Logistics won't be fun. I guess I'll be making the ride down and back with my youngest aunt and uncle. I'm broke and I'm looking for work; I don't know if the school where I'm teaching will actually hire me back for both morning and evening sessions (it's month to month work until I'm full time, one session left to teach for that to happen), and I don't know where the money to travel will come from. I have a final exam to administer on Thursday evening; if perhaps I give it on Wednesday and let the students turn in their final book reports on Thursday, I could turn in the paperwork in order to actually be able to leave on Thursday night or Friday morning... I was going to use the time to look for jobs but... and, oh, yeah, Friday just happens to be my 26th birthday. And I thought the last one sucked. At least now I don't have to wonder about what I'm going to do. And I'll get to be around my cousins and my sibs and my family. *sigh*. I'm reaching for Allah right now, to help me know how to act.

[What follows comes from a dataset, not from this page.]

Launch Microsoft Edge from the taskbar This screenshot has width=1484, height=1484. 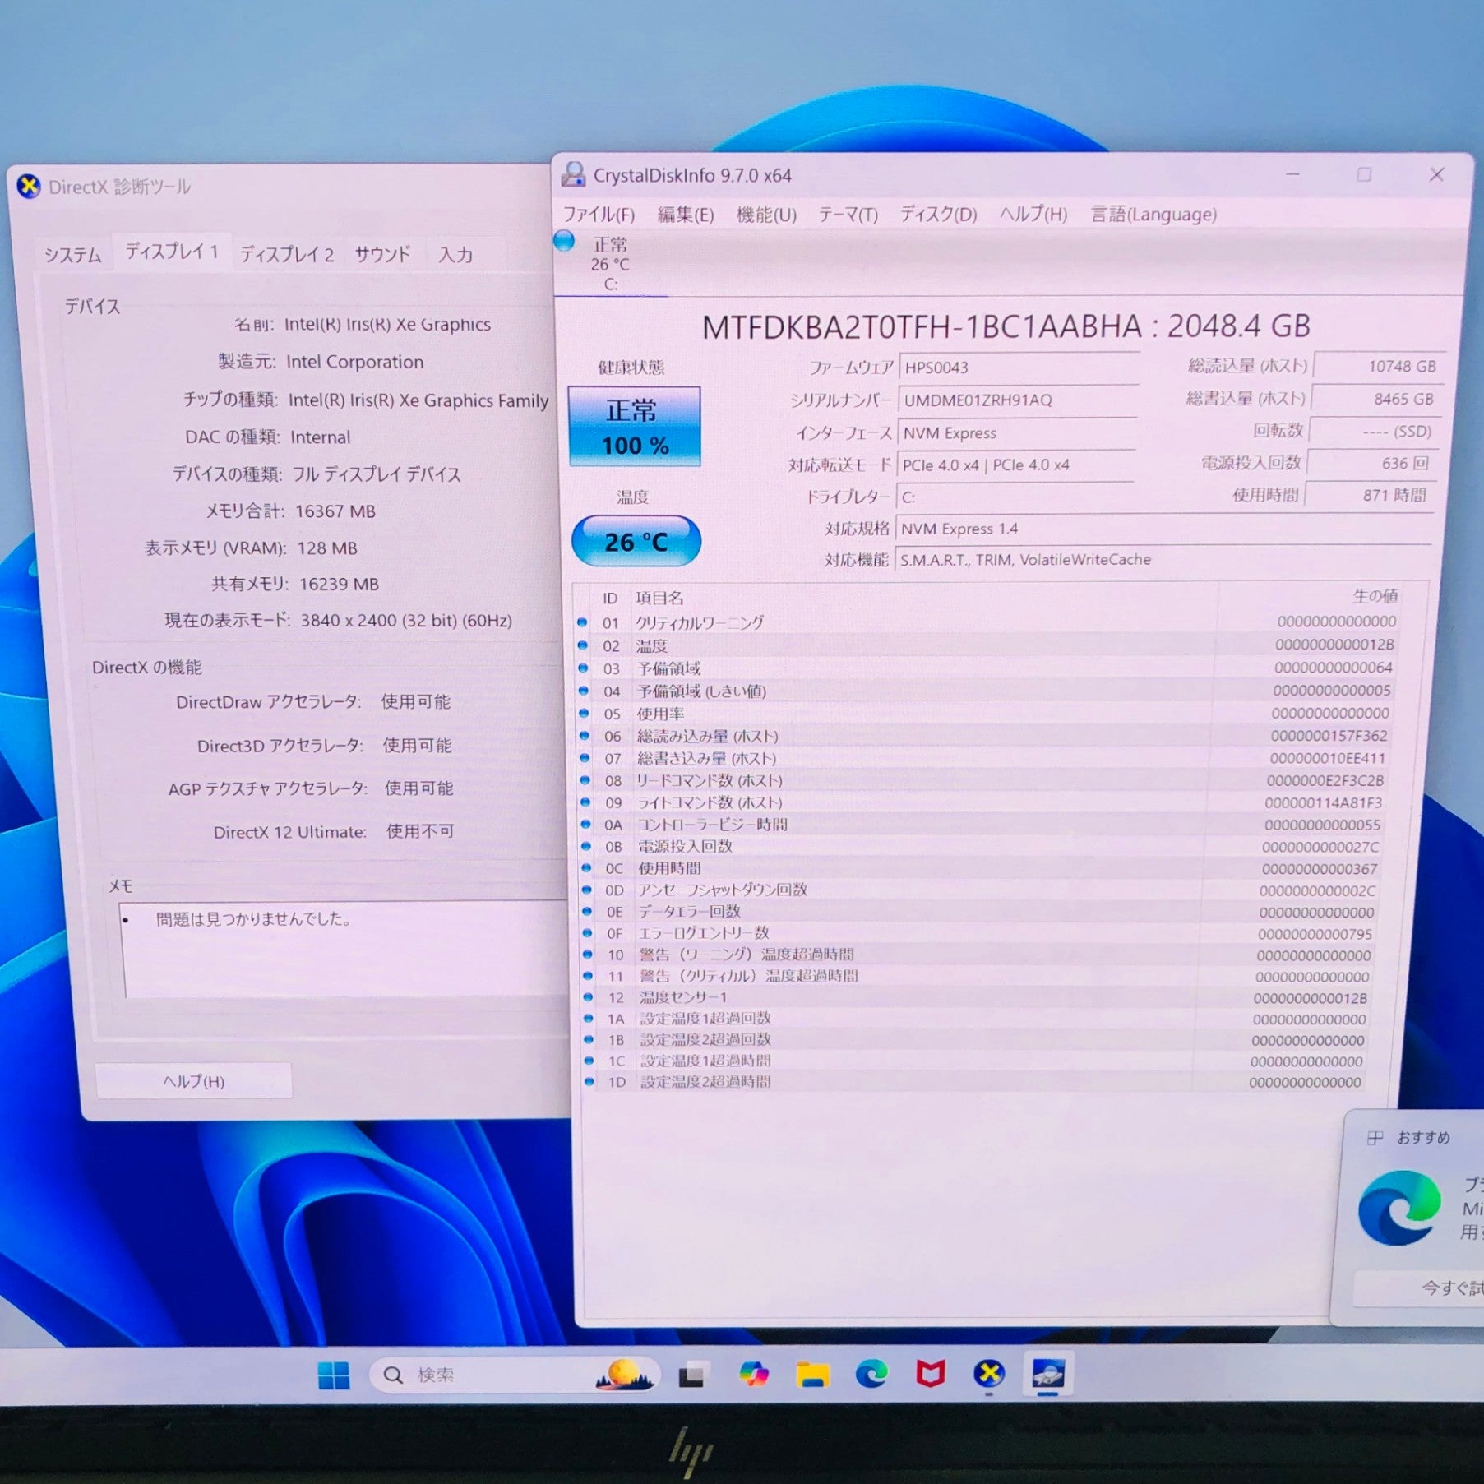(x=871, y=1373)
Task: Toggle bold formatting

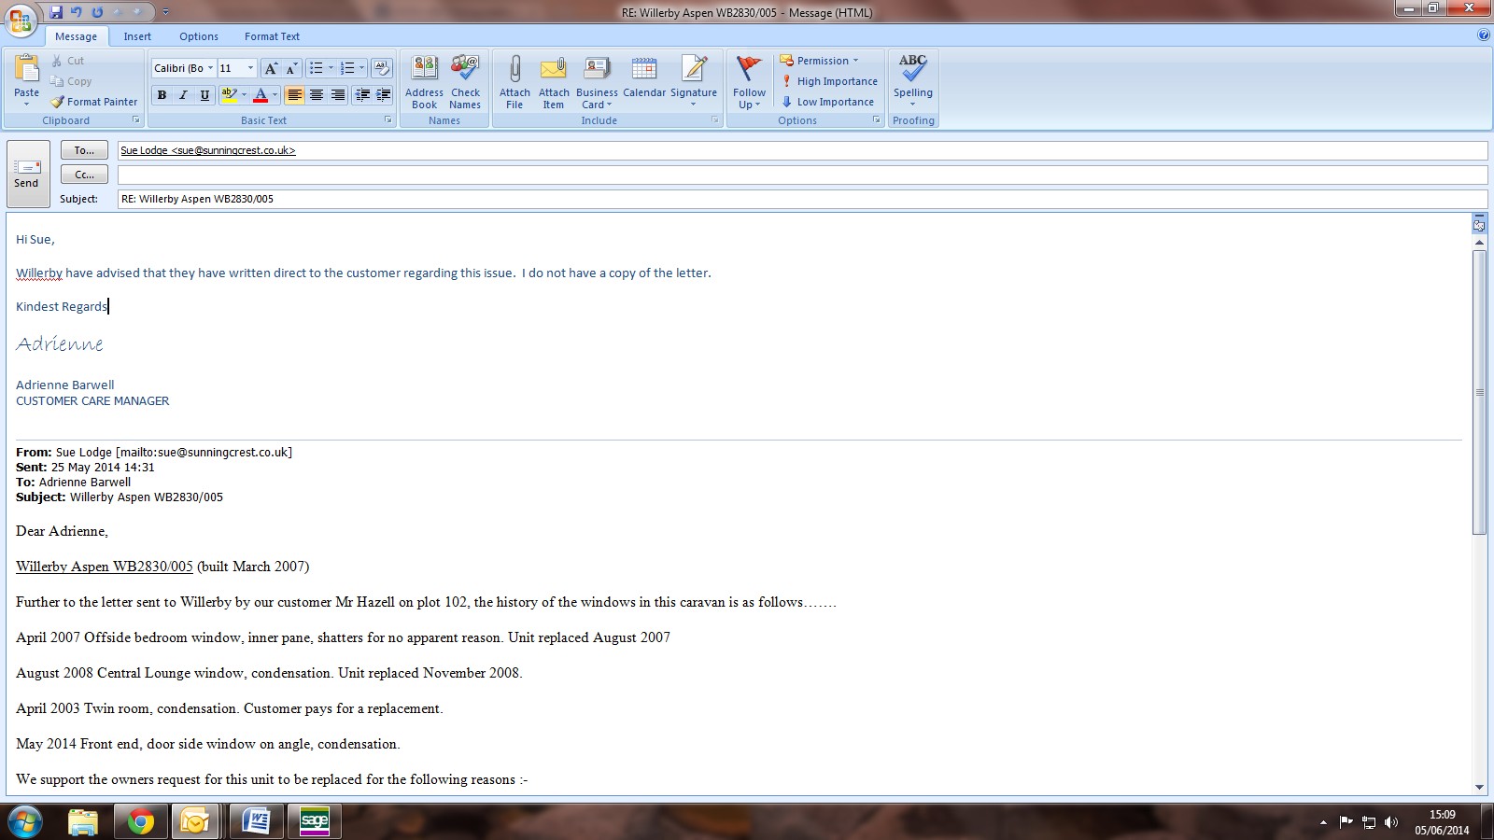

You know, my grandmother had a great life. She kicked ass. As much as we disagreed, she gave me the best gift I have- my mother. For that alone I should celebrate the fact that she was here. and ask for God to keep her now that she's not. I'm mixed up, but I know that I'm grateful for that much.

But my grandmother has died, and she didn't die alone; my mother was with her. Pray for them, pray for us.